WORK INSTRUCTIONS :: What is needed is an exact copy of all the entries below.

RECORDS FOR THIS TASK ::
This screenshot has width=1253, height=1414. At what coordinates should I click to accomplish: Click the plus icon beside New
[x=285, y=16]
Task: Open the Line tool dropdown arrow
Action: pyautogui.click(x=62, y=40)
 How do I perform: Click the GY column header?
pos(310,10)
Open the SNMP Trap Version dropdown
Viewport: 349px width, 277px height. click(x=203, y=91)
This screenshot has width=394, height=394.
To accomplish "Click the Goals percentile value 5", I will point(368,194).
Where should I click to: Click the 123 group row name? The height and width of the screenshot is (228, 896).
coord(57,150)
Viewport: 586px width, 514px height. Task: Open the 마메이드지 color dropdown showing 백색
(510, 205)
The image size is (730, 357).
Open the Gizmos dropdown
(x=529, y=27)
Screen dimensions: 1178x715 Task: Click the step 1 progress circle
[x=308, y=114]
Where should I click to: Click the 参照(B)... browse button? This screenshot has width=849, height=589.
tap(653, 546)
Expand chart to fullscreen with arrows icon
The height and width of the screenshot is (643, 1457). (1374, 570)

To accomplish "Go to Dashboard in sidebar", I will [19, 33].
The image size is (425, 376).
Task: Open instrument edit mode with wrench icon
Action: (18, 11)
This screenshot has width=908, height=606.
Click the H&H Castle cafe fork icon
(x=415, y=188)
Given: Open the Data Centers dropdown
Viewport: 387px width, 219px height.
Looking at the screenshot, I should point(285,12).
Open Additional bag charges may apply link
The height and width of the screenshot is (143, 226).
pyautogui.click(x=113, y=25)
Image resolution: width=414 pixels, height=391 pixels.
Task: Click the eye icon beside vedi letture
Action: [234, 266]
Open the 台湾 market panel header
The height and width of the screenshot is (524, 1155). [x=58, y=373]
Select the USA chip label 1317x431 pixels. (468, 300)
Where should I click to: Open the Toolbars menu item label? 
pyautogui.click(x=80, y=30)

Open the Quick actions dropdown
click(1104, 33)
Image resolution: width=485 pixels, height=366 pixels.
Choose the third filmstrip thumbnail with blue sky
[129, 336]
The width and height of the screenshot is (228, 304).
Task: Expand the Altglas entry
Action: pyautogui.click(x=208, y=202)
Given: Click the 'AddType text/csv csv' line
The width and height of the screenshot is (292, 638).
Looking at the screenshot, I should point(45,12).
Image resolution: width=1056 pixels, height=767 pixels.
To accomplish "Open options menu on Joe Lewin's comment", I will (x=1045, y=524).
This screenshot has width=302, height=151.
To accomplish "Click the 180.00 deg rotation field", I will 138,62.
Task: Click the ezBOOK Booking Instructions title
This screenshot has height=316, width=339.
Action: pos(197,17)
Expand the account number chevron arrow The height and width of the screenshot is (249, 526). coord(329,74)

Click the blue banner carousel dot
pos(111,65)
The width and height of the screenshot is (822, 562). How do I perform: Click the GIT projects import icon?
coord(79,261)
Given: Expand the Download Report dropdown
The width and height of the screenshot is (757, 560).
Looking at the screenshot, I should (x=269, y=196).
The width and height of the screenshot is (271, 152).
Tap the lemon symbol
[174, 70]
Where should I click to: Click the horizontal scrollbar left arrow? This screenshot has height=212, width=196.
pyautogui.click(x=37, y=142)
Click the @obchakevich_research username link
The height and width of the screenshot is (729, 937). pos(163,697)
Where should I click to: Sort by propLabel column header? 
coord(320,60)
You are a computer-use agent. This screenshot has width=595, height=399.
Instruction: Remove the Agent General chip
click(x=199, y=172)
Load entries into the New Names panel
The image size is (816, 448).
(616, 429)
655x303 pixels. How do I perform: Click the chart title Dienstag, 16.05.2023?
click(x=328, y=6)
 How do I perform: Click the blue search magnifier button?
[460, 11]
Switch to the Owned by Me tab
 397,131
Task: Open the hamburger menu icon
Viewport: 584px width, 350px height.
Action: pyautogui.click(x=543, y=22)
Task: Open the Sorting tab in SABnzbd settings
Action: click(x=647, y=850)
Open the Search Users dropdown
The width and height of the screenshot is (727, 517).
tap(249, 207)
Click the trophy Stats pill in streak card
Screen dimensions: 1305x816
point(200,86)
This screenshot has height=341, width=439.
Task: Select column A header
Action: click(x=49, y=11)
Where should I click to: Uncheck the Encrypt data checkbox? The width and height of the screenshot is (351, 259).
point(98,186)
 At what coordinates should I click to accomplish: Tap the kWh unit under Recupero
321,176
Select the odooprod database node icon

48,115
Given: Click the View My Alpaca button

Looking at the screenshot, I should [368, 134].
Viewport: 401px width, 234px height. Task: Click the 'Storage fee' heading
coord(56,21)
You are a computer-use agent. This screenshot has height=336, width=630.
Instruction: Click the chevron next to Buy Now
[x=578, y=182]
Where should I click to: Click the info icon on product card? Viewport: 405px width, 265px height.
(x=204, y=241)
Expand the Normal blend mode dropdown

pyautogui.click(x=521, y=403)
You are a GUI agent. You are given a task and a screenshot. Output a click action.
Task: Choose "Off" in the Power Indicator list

YOUR RESPONSE ::
This screenshot has width=1253, height=1414. At what coordinates should I click to accomplish: Click the plus icon beside New
[x=285, y=16]
Task: Open the Line tool dropdown arrow
Action: pyautogui.click(x=62, y=40)
 How do I perform: Click the GY column header?
pos(310,10)
Open the SNMP Trap Version dropdown
Viewport: 349px width, 277px height. click(x=203, y=91)
This screenshot has width=394, height=394.
To accomplish "Click the Goals percentile value 5", I will point(368,194).
Where should I click to: Click the 123 group row name? The height and width of the screenshot is (228, 896).
coord(57,150)
Viewport: 586px width, 514px height. Task: Open the 마메이드지 color dropdown showing 백색
(510, 205)
The image size is (730, 357).
Open the Gizmos dropdown
(x=529, y=27)
Screen dimensions: 1178x715 Task: Click the step 1 progress circle
[x=308, y=114]
Where should I click to: Click the 参照(B)... browse button? This screenshot has width=849, height=589.
tap(653, 546)
Expand chart to fullscreen with arrows icon
The height and width of the screenshot is (643, 1457). (1374, 570)

To accomplish "Go to Dashboard in sidebar", I will [19, 33].
The image size is (425, 376).
Task: Open instrument edit mode with wrench icon
Action: (18, 11)
This screenshot has width=908, height=606.
Click the H&H Castle cafe fork icon
(x=415, y=188)
Given: Open the Data Centers dropdown
Viewport: 387px width, 219px height.
Looking at the screenshot, I should point(285,12).
Open Additional bag charges may apply link
The height and width of the screenshot is (143, 226).
pyautogui.click(x=113, y=25)
Image resolution: width=414 pixels, height=391 pixels.
Task: Click the eye icon beside vedi letture
Action: [234, 266]
Open the 台湾 market panel header
The height and width of the screenshot is (524, 1155). [x=58, y=373]
Select the USA chip label 1317x431 pixels. (468, 300)
Where should I click to: Open the Toolbars menu item label? 
pyautogui.click(x=80, y=30)

Open the Quick actions dropdown
click(1104, 33)
Image resolution: width=485 pixels, height=366 pixels.
Choose the third filmstrip thumbnail with blue sky
[129, 336]
The width and height of the screenshot is (228, 304).
Task: Expand the Altglas entry
Action: pyautogui.click(x=208, y=202)
Given: Click the 'AddType text/csv csv' line
The width and height of the screenshot is (292, 638).
Looking at the screenshot, I should point(45,12).
Image resolution: width=1056 pixels, height=767 pixels.
To accomplish "Open options menu on Joe Lewin's comment", I will (x=1045, y=524).
This screenshot has width=302, height=151.
To accomplish "Click the 180.00 deg rotation field", I will 138,62.
Task: Click the ezBOOK Booking Instructions title
This screenshot has height=316, width=339.
Action: pos(197,17)
Expand the account number chevron arrow The height and width of the screenshot is (249, 526). coord(329,74)

Click the blue banner carousel dot
pos(111,65)
The width and height of the screenshot is (822, 562). How do I perform: Click the GIT projects import icon?
coord(79,261)
Given: Expand the Download Report dropdown
The width and height of the screenshot is (757, 560).
Looking at the screenshot, I should (x=269, y=196).
The width and height of the screenshot is (271, 152).
Tap the lemon symbol
[174, 70]
Where should I click to: Click the horizontal scrollbar left arrow? This screenshot has height=212, width=196.
pyautogui.click(x=37, y=142)
Click the @obchakevich_research username link
The height and width of the screenshot is (729, 937). pos(163,697)
Where should I click to: Sort by propLabel column header? 
coord(320,60)
You are a computer-use agent. This screenshot has width=595, height=399.
Instruction: Remove the Agent General chip
click(x=199, y=172)
Load entries into the New Names panel
The image size is (816, 448).
(616, 429)
655x303 pixels. How do I perform: Click the chart title Dienstag, 16.05.2023?
click(x=328, y=6)
 How do I perform: Click the blue search magnifier button?
[460, 11]
Switch to the Owned by Me tab
 397,131
Task: Open the hamburger menu icon
Viewport: 584px width, 350px height.
Action: pyautogui.click(x=543, y=22)
Task: Open the Sorting tab in SABnzbd settings
Action: click(x=647, y=850)
Open the Search Users dropdown
The width and height of the screenshot is (727, 517).
tap(249, 207)
Click the trophy Stats pill in streak card
Screen dimensions: 1305x816
point(200,86)
This screenshot has height=341, width=439.
Task: Select column A header
Action: click(x=49, y=11)
Where should I click to: Uncheck the Encrypt data checkbox? The width and height of the screenshot is (351, 259).
point(98,186)
 At what coordinates should I click to accomplish: Tap the kWh unit under Recupero
321,176
Select the odooprod database node icon

48,115
Given: Click the View My Alpaca button

Looking at the screenshot, I should [368, 134].
Viewport: 401px width, 234px height. Task: Click the 'Storage fee' heading
coord(56,21)
You are a computer-use agent. This screenshot has height=336, width=630.
Instruction: Click the chevron next to Buy Now
[x=578, y=182]
Where should I click to: Click the info icon on product card? Viewport: 405px width, 265px height.
(x=204, y=241)
Expand the Normal blend mode dropdown

pyautogui.click(x=521, y=403)
You are a GUI agent. You are given a task and a screenshot. Output a click action.
Task: Choose "Off" in the Power Indicator list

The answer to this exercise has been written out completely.